The table was created fine and querying the data it looks like everything’s happy:

mysql> SELECT * FROM merge_demo;
+---------+--------------+
| user_id | total_clicks |
+---------+--------------+
|       1 |           10 | 
|       2 |           10 | 
|       1 |           10 | 
|       2 |           10 | 
|       3 |           10 | 
+---------+--------------+
5 rows in set (0.00 sec)

mysql> SELECT user_id, SUM(total_clicks) FROM merge_demo GROUP BY user_id;
+---------+-------------------+
| user_id | SUM(total_clicks) |
+---------+-------------------+
|       1 |                20 | 
|       2 |                20 | 
|       3 |                10 | 
+---------+-------------------+
3 rows in set (0.00 sec)

All OK so far. Let’s try another query:

mysql> SELECT * FROM merge_demo WHERE user_id=1;
+---------+--------------+
| user_id | total_clicks |
+---------+--------------+
|       1 |           10 | 
+---------+--------------+
1 row in set (0.00 sec)

mysql> SELECT user_id, SUM(total_clicks) FROM merge_demo WHERE user_id=2 GROUP BY user_id;
+---------+-------------------+
| user_id | SUM(total_clicks) |
+---------+-------------------+
|       2 |                10 | 
+---------+-------------------+
1 row in set (0.00 sec)

Neither of these give the result we’d expect and it looks like it has something to do with the WHERE clause. The problem is the PRIMARY key that’s been defined in the parent MERGE. The documentation does talk about this and the inability for MERGE tables to enforce PRIMARY keys across their underlying tables.

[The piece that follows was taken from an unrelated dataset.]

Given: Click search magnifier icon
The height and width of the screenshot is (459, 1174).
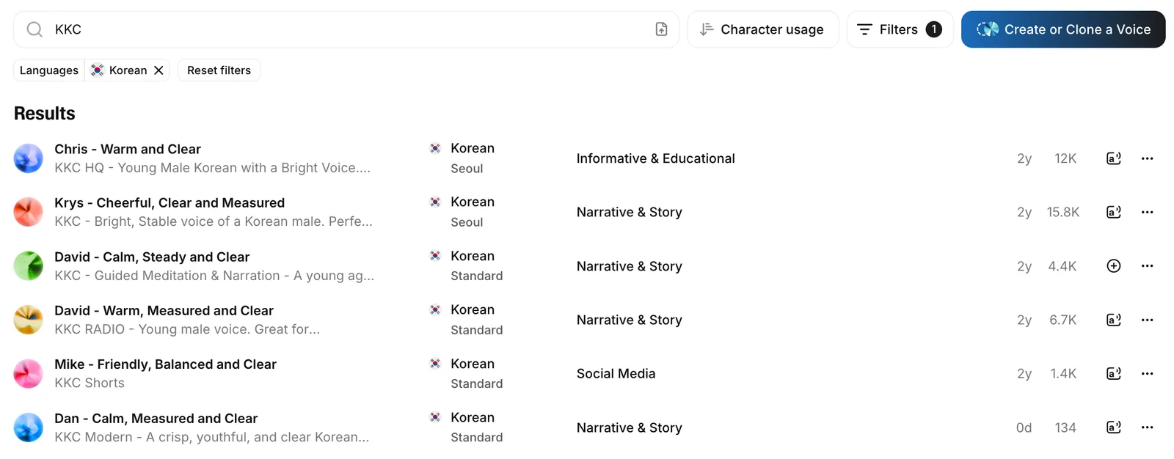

If we want to still take advantage of the index in the user_id column we can fix it but replacing the PRIMARY key with a normal index like this:

mysql> ALTER TABLE merge_demo DROP PRIMARY KEY, ADD KEY (user_id);
Query OK, 0 rows affected (0.00 sec)
Records: 0  Duplicates: 0  Warnings: 0

Trying our problem queries again they seem to work fine:

mysql> SELECT * FROM merge_demo WHERE user_id=1;
+---------+--------------+
| user_id | total_clicks |
+---------+--------------+
|       1 |           10 | 
|       1 |           10 | 
+---------+--------------+
2 rows in set (0.00 sec)

mysql> SELECT user_id, SUM(total_clicks) FROM merge_demo WHERE user_id=2 GROUP BY user_id;
+---------+-------------------+
| user_id | SUM(total_clicks) |
+---------+-------------------+
|       2 |                20 | 
+---------+-------------------+
1 row in set (0.00 sec)

In terms of a generic fix in your application for this type of usage pattern I’d suggest you read in the output of SHOW CREATE TABLE a; and string substitute out the PRIMARY KEY, you could even tie in the ENGINE and UNION too and reduce the requirement for any ALTER TABLE to be performed.